El reciente anuncio del incremento del salario mínimo en México ha generado un amplio debate en el sector empresarial, especialmente entre las micro, pequeñas y medianas empresas (Mipymes). Con un aumento del 13% que eleva el salario mínimo de 278.8 a 315 pesos diarios, y un incremento del 5% en la frontera norte, las organizaciones empresariales han expresado su preocupación por las implicaciones que esto tendrá en la operación y sostenibilidad de sus negocios. En este contexto, se plantea la necesidad de un enfoque equilibrado que permita a las empresas adaptarse a estos cambios sin comprometer su viabilidad.
**Desafíos para las Mipymes ante el Aumento Salarial**
El sector privado ha manifestado su apoyo al aumento del salario mínimo, reconociendo la importancia de mejorar el poder adquisitivo de los trabajadores. Sin embargo, también han señalado que este incremento no es un hecho aislado, sino que viene acompañado de un aumento en los costos laborales que podría poner en riesgo la estabilidad de muchas Mipymes. La Confederación de Cámaras de Comercio, Servicios y Turismo (Concanaco-Servytur) ha propuesto la implementación de un subsidio a las horas extra, sugiriendo que el gobierno y los legisladores trabajen en conjunto para mitigar el impacto financiero que este aumento podría generar.
El subsidio a las horas extra se plantea como una medida para compartir la carga económica entre el empleador y el Estado, evitando que la desaparición del uso operativo de horas triples afecte de manera irreversible a las empresas. Este enfoque es crucial, ya que las Mipymes representan más del 75% de los negocios familiares formales en México. Sin un apoyo adecuado, se estima que el costo adicional por trabajador podría superar los 65 mil pesos al año, lo que afectaría gravemente la capacidad de estas empresas para generar y mantener empleos.
Lourdes Medina Ortega, presidenta de la Cámara Nacional de la Industria de Transformación (Canacintra), ha expresado que la situación será complicada, ya que el 13% de aumento en el salario mínimo representa un desafío significativo. La preocupación radica en cuántas Mipymes tendrán la capacidad de cumplir con estas nuevas obligaciones sin verse forzadas a cerrar o despedir personal. En este sentido, el riesgo de que algunas empresas no puedan hacer frente a estas nuevas cargas es real, especialmente en un contexto donde diciembre suele ser un mes de recortes.

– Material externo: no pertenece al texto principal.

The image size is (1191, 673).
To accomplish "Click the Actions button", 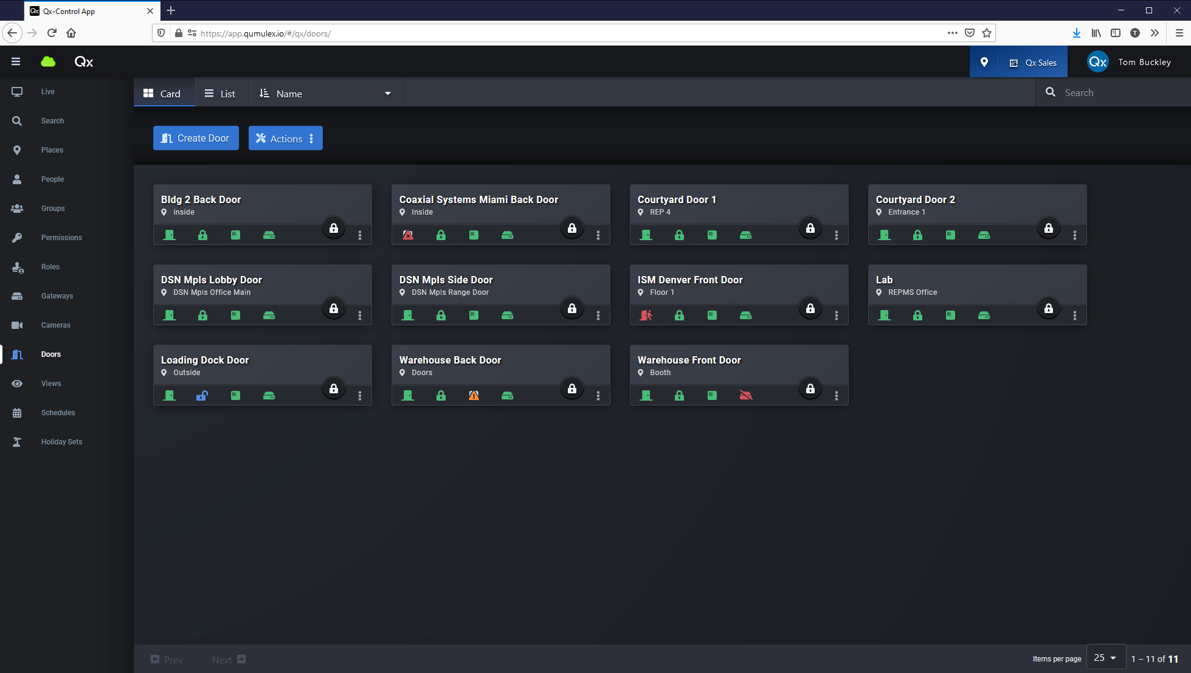I will [285, 138].
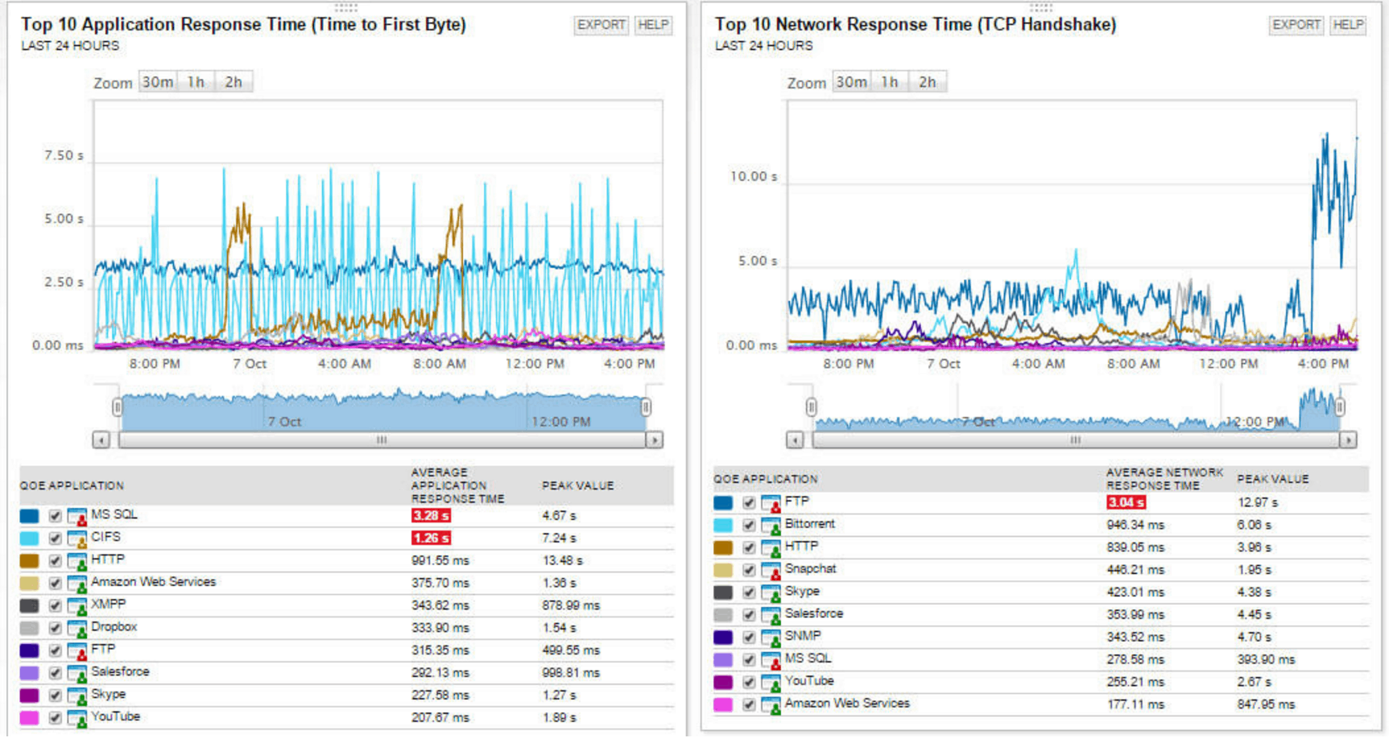
Task: Select the 1h zoom option on left chart
Action: [x=195, y=82]

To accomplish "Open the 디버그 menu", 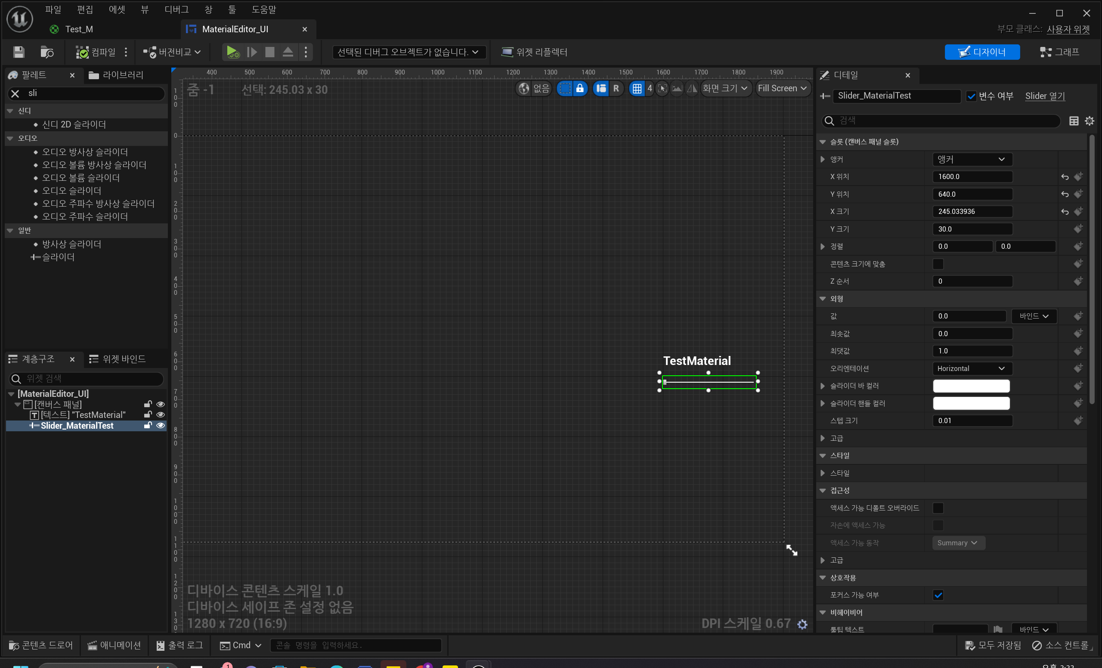I will (x=176, y=9).
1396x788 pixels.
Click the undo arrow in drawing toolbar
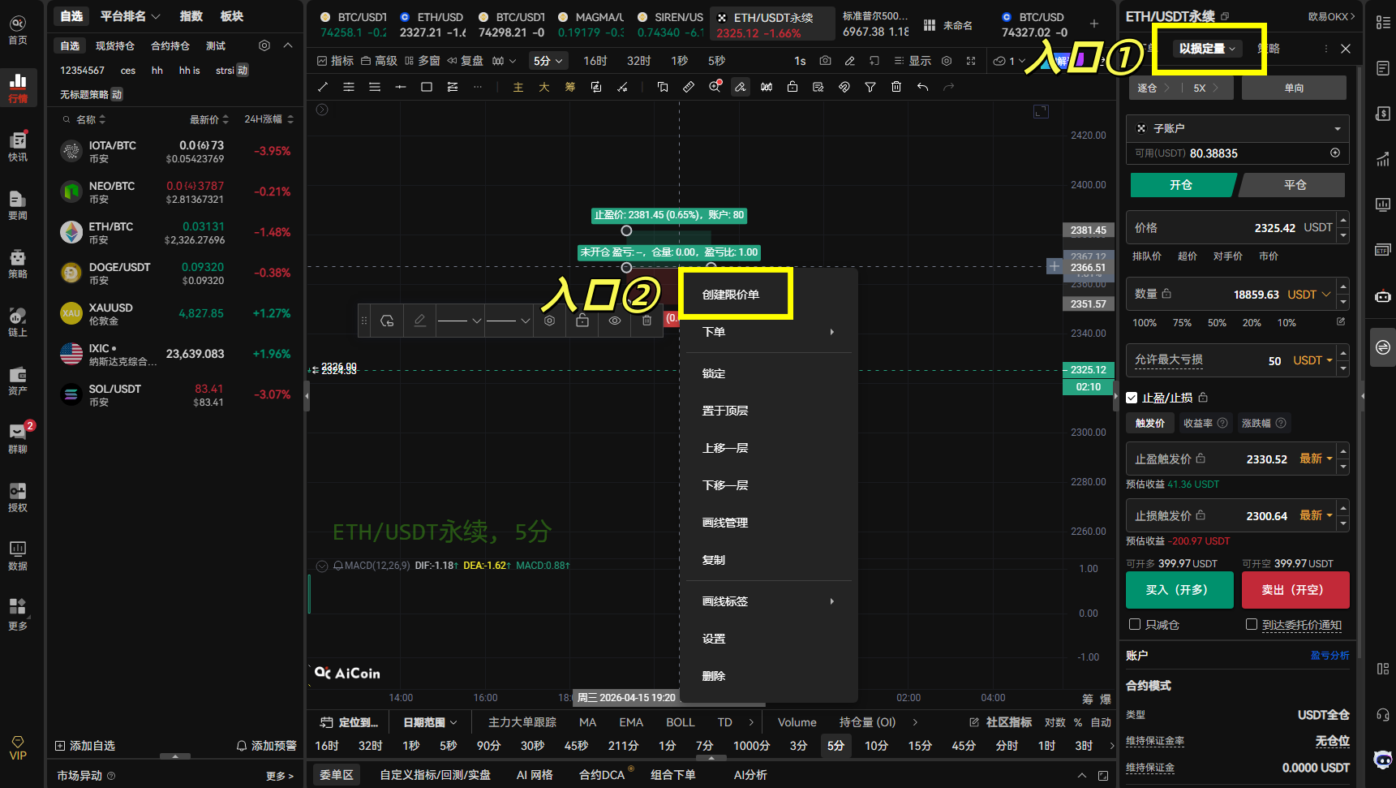(922, 87)
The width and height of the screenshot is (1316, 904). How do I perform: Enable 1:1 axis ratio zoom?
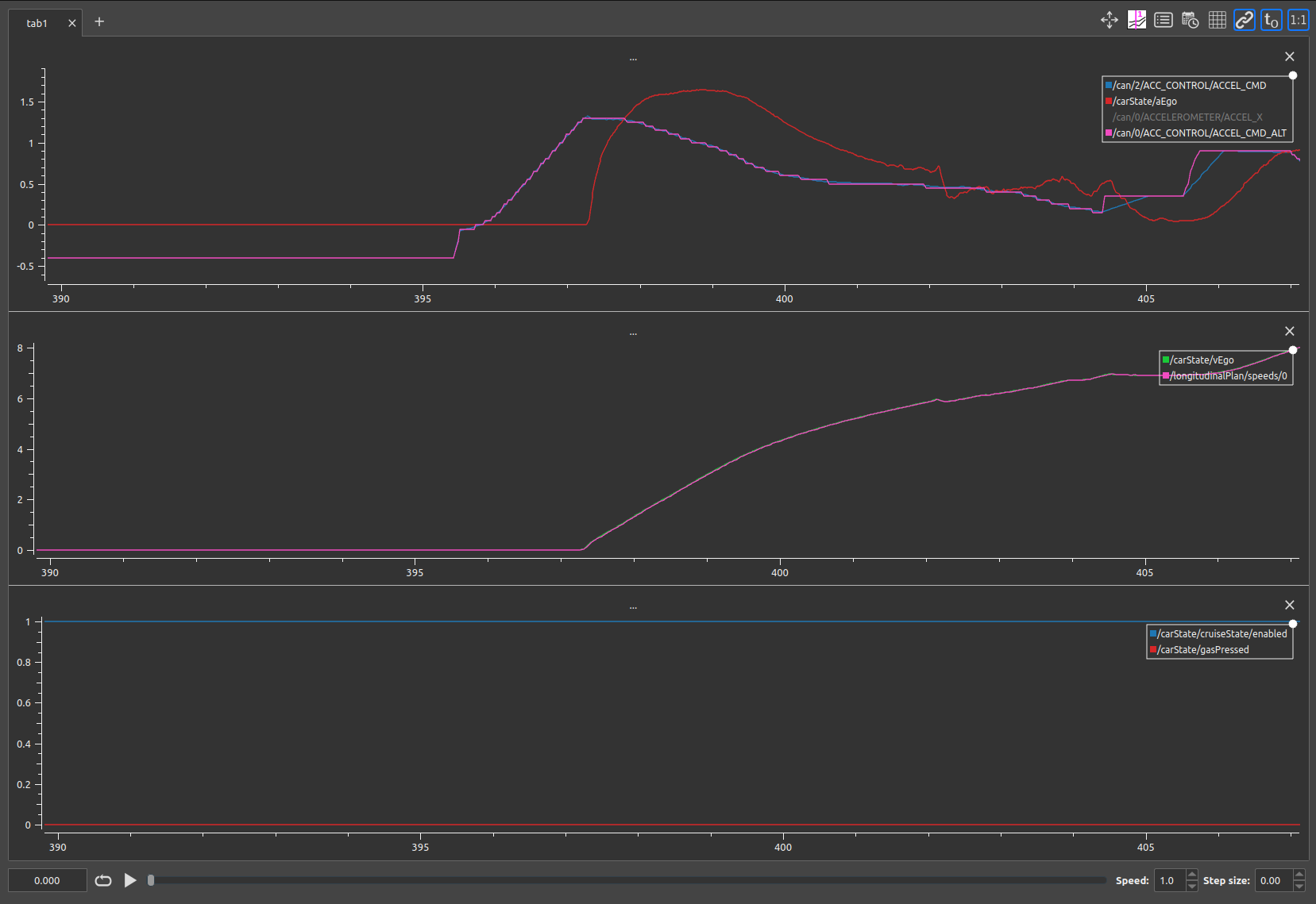[1298, 20]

**La Necesidad de un Enfoque Integral en la Política Salarial**
La Confederación Patronal de la República Mexicana (Coparmex) ha respaldado el aumento salarial, destacando que permitirá a los trabajadores adquirir 2.5 veces el valor de las canastas alimentaria y no alimentaria. Sin embargo, también han enfatizado la importancia de realizar un análisis detallado de futuros aumentos salariales, considerando factores como el mercado laboral, la inflación y el crecimiento económico. Este enfoque es esencial para garantizar la estabilidad tanto de las empresas como del empleo formal.
Además, Coparmex ha apoyado la incorporación de una jornada laboral de 40 horas semanales en la Constitución, que se implementará de manera gradual a partir de 2027. Este cambio, que incluye reglas para las horas extraordinarias limitadas a 12 horas por semana bajo ciertas condiciones, busca equilibrar las necesidades de los trabajadores con la capacidad de las empresas para cumplir con sus obligaciones laborales.
El panorama actual exige un diálogo constante entre el gobierno y el sector privado para asegurar que las políticas laborales no solo beneficien a los trabajadores, sino que también permitan a las empresas prosperar. La implementación de un esquema de subsidios y la revisión continua de las condiciones del mercado laboral son pasos necesarios para evitar que el aumento salarial se convierta en un obstáculo para el crecimiento de las Mipymes.
En este contexto, es fundamental que las Mipymes se preparen para adaptarse a estos cambios. Esto puede incluir la revisión de sus estructuras de costos, la optimización de procesos y la búsqueda de nuevas oportunidades de negocio que les permitan mantenerse competitivas en un entorno laboral en constante evolución. La colaboración entre el sector público y privado será clave para encontrar soluciones que beneficien a ambas partes y aseguren un futuro sostenible para las empresas y sus trabajadores.